The 21st Century Cures Act
The 21st Century Cures ActDecember 8, 2016
Catrina Reyes, J.D., M.P.A., Policy Analyst and Compliance Manager
In a previous article, I wrote about federal guidance issued in 2013, Notice 2013-54, in which the Treasury Department and IRS, Department of Labor (DOL), and Health and Human Services (HHS) (collectively, the Departments) stated that reimbursement arrangements and employer payment plans that facilitate the pre-tax payment or reimbursement of premiums for individual medical coverage for active employees are impermissible. The Departments asserted that these arrangements generally are considered to be group health plans and are thus subject to rules applicable to group health plans. As such, they are impermissible, because they fail to comply with the market reforms that apply to group health plans under the Affordable Care Act (ACA), including the annual dollar limit prohibition and the preventive services requirement.
Congress, however, has reversed the Departments’ guidance. Congress has passed, and President Obama has signed the 21st Century Cures Act. The long and complex 900-page bill’s primary purpose is to provide funding for various medical and pharmaceutical research and development, reforms to the Food and Drug Administration, prescription opioid and heroin response, the Precision Medicine Initiative, and the cancer “moonshot” initiative spearheaded by Vice President Biden. However, the bill also has a provision that allows employers that are not “applicable large employers” (as defined in Code §4908H(c)(2)) to provide a “qualified small employer health reimbursement arrangement” if they do not offer a group health plan to any of their employees.

● WORK INSTRUCTION 1
Decide whether each statement agrees with the article on the 21st Century Cures Act above: (a) Notice 2013-54 was issued in 2013; (b) the Cures Act bill runs about 500 pages; (c) the cancer "moonshot" initiative was led by President Obama. Answer yes or no for each and quote the deciding words of the article.
● WORK INSTRUCTION 2
Rewrite the paragraph of the article on the 21st Century Cures Act that begins "Congress, however, has reversed" as a short bulleted list that keeps its main facts.
● WORK INSTRUCTION 3
Carry the article on the 21st Century Cures Act forward from its final sentence.

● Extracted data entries
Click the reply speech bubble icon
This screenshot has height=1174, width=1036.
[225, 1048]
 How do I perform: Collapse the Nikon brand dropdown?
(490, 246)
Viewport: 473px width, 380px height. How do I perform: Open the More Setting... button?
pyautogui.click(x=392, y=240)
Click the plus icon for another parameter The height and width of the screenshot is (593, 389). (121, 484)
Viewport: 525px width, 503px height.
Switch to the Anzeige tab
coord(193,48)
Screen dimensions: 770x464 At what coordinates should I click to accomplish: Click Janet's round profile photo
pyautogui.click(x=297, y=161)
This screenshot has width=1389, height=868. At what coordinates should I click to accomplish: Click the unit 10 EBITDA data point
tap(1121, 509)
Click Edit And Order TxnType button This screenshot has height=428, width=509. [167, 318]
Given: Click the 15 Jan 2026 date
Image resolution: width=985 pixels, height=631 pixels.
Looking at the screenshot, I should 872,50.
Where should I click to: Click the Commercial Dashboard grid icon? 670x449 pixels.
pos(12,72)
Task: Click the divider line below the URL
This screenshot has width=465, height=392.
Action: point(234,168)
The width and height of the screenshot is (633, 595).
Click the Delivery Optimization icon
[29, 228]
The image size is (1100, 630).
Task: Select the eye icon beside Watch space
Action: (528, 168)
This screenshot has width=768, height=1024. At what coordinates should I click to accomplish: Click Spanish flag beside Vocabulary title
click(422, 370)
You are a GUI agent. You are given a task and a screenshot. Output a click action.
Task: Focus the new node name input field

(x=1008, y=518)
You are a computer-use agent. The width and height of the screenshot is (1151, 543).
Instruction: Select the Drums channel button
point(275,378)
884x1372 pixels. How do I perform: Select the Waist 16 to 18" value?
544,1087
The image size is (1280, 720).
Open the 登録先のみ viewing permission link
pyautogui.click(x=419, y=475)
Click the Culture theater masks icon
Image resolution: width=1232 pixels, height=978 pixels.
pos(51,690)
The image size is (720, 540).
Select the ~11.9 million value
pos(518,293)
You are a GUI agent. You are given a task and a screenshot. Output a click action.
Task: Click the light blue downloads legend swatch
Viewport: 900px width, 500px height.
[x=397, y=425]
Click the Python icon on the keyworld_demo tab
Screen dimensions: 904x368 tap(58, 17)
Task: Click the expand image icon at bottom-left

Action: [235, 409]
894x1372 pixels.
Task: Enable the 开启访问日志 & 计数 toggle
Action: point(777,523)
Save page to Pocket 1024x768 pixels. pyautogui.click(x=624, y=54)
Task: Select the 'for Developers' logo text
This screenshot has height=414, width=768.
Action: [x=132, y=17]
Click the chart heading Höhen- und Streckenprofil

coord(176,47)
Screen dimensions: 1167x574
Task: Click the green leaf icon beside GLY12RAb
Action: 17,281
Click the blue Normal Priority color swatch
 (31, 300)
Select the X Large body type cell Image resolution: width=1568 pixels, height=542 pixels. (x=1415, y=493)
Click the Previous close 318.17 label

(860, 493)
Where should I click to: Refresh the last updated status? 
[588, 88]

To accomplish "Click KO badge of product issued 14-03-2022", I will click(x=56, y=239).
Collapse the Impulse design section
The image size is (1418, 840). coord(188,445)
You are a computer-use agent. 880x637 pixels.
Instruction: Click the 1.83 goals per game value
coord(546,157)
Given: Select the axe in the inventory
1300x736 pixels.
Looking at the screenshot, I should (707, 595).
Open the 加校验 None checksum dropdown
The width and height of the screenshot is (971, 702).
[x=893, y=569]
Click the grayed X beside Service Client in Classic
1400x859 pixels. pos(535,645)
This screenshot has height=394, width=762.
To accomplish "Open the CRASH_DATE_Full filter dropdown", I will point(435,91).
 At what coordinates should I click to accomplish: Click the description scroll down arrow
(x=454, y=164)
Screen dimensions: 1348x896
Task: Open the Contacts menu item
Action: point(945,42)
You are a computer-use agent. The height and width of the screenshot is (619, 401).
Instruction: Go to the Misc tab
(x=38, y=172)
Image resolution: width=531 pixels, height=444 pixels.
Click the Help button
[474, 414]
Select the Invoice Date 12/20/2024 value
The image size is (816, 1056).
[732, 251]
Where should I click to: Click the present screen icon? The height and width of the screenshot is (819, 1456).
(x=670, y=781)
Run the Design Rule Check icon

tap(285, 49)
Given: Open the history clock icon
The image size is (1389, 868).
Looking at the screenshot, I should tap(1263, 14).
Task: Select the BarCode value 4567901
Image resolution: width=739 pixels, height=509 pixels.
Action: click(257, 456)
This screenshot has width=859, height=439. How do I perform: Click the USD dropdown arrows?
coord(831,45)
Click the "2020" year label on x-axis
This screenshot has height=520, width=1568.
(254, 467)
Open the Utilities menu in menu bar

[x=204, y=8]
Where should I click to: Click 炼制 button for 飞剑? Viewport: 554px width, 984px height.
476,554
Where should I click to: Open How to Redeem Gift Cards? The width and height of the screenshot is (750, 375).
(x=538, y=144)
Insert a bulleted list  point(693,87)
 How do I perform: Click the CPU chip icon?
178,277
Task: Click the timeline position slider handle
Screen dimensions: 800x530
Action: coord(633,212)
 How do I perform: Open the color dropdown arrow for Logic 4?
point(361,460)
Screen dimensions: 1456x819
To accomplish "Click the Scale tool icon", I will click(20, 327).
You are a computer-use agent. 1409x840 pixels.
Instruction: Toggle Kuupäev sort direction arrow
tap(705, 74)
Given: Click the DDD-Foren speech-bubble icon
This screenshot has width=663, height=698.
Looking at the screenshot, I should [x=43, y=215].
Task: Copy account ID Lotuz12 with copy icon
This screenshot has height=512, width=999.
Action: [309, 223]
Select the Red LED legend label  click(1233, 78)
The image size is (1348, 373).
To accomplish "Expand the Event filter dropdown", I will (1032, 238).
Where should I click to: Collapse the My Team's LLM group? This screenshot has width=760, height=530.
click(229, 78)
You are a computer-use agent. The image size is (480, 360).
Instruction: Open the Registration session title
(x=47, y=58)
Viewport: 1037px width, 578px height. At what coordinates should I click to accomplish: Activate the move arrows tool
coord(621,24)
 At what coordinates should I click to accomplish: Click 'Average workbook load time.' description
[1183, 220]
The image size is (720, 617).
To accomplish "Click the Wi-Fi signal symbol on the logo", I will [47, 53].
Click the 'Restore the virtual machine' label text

● RESULT 1
(a) Yes: "federal guidance issued in 2013, Notice 2013-54"
(b) No: "The long and complex 900-page bill"
(c) No: "the cancer “moonshot” initiative spearheaded by Vice President Biden"

● RESULT 2
- Congress has reversed the Departments' guidance by passing the 21st Century Cures Act, which President Obama signed.
- The bill is about 900 pages long and mainly provides funding and reforms for:
  - medical and pharmaceutical research and development
  - the Food and Drug Administration
  - the response to prescription opioids and heroin
  - the Precision Medicine Initiative
  - the cancer "moonshot" initiative led by Vice President Biden
- It also lets employers that are not "applicable large employers" (Code §4908H(c)(2)) offer a "qualified small employer health reimbursement arrangement" if they offer no group health plan to any employee.

● RESULT 3
A “qualified small employer health reimbursement arrangement” is an arrangement that:
- is provided on the same terms to all eligible employees,
- is funded solely by an eligible employer,
- pays or reimburses an eligible employee for medical care expenses (as defined in IRS code section 213(d)), and
- pays or reimburses a maximum of $4,950 ($10,000 for family) (adjusted for inflation after 2016).
If the employee is not covered under Minimum Essential Coverage for the month in which medical care is provided, payments or reimbursements under the arrangement may be includible in gross income.
The bill specifically provides that, “the term ‘group health plan’ shall not include any qualified small employer health reimbursement arrangement.” Therefore, any “qualified small employer health reimbursement arrangement” is not subject to rules applicable to group health plans, including the annual dollar limit prohibition and the preventive services requirement. As such, small employer health reimbursement arrangements that facilitate the pre-tax payment or reimbursement of premiums for individual medical coverage for active employees are now permissible.